→ EXCERPT

┏━━

Published online by Cambridge University Press:  20 January 2017

Timothy L. Grey*
Affiliation:
Department of Crop and Soil Sciences, University of Georgia, Georgia Experiment Station, 1109 Experiment Street, Griffin, GA 30223
David C. Bridges
Affiliation:
Department of Crop and Soil Sciences, University of Georgia, Georgia Experiment Station, 1109 Experiment Street, Griffin, GA 30223
Barry J. Brecke
Affiliation:
West Florida Research and Education Center, University of Florida, 4253 Experiment Drive, Jay, FL 32565
*
Corresponding author's E-mail: [email protected].

Abstract

Field studies were conducted to evaluate the tolerance of peanut cultivars ‘Florunner’, ‘Georgia Green’, ‘Sunoleic 95R’, ‘AgriTech GK7’, ‘NC-7’, ‘ViruGard’, and ‘Spanco’ to sulfentraone. Herbicide treatments included sulfentrazone applied as a single treatment preemergence (PRE) at 0.14, 0.21, 0.28, 0.35, or 0.42 kg ai/ha or as a PRE followed by (fb) an at cracking (AC) application (0.14 kg ai/ha PRE fb 0.14 kg ai/ha AC, 0.21 kg ai/ha PRE fb 0.14 kg ai/ha AC, 0.21 kg ai/ha PRE fb 0.21 kg ai/ha AC, 0.28 kg ai/ha PRE fb 0.07 kg ai/ha AC, or 0.28 kg ai/ha PRE fb 0.14 kg ai/ha AC). Imazapic and paraquat applied early postemergence (EPOT) were included along with a weed-free control. NC-7 exhibited higher early-season injury (ranging from 1 to 29%) than other cultivars across all sulfentrazone applications. However, this injury did not affect yield when compared with the untreated weed-free check. Overall, peanut tolerance to sulfentrazone was high across all varieties.

┗━━

→ RECORD EXCERPTS
┏━━

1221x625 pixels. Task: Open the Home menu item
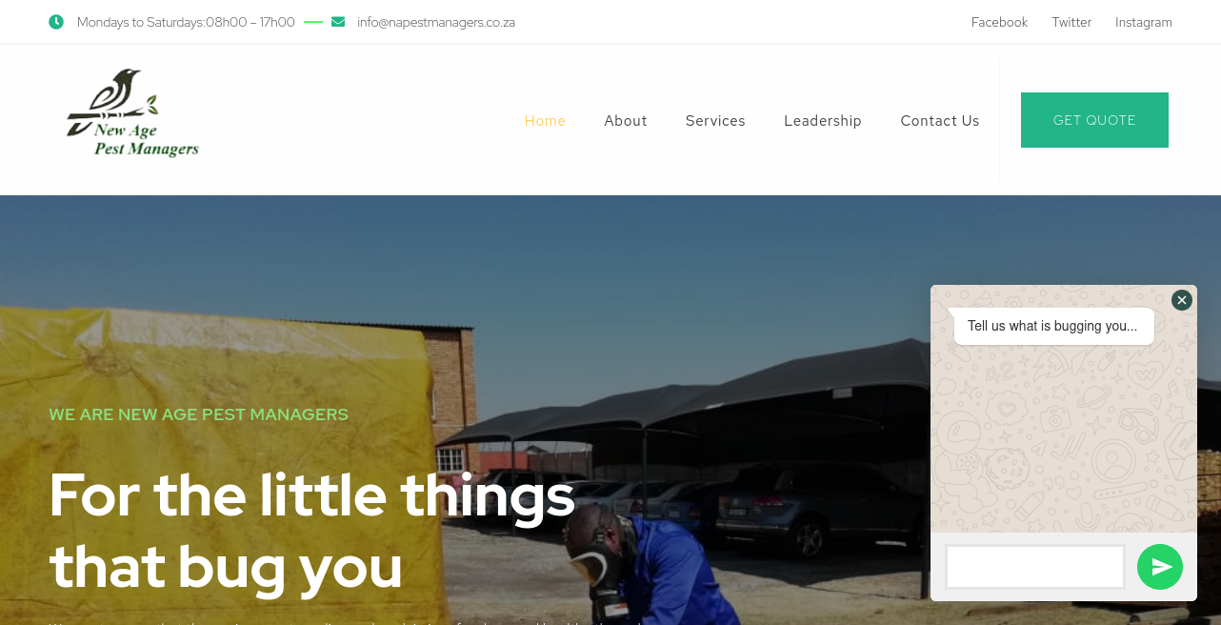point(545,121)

┗━━
┏━━

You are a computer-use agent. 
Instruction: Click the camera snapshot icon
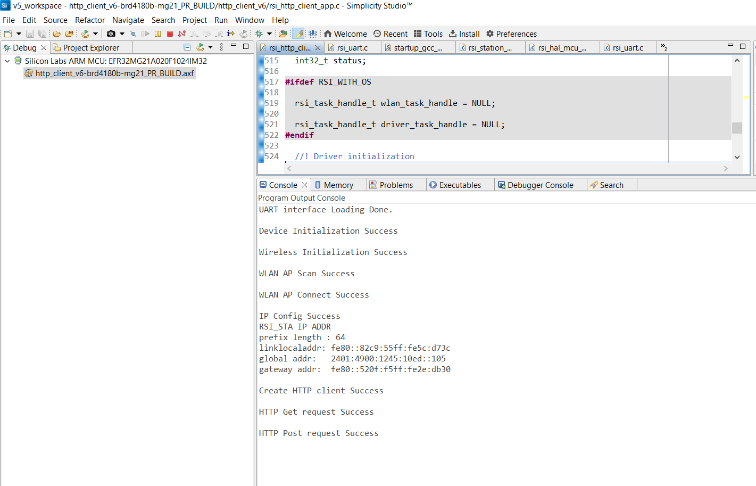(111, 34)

┗━━

→ GIVEN EXERCISE
Write out the stretch of the excerpt on peanut tolerance to sulfentrazone from "Timothy L. Grey*" through "author's E-mail: [email protected].".

→ EXERCISE ANSWER
Timothy L. Grey*
Affiliation:
Department of Crop and Soil Sciences, University of Georgia, Georgia Experiment Station, 1109 Experiment Street, Griffin, GA 30223
David C. Bridges
Affiliation:
Department of Crop and Soil Sciences, University of Georgia, Georgia Experiment Station, 1109 Experiment Street, Griffin, GA 30223
Barry J. Brecke
Affiliation:
West Florida Research and Education Center, University of Florida, 4253 Experiment Drive, Jay, FL 32565
*
Corresponding author's E-mail: [email protected].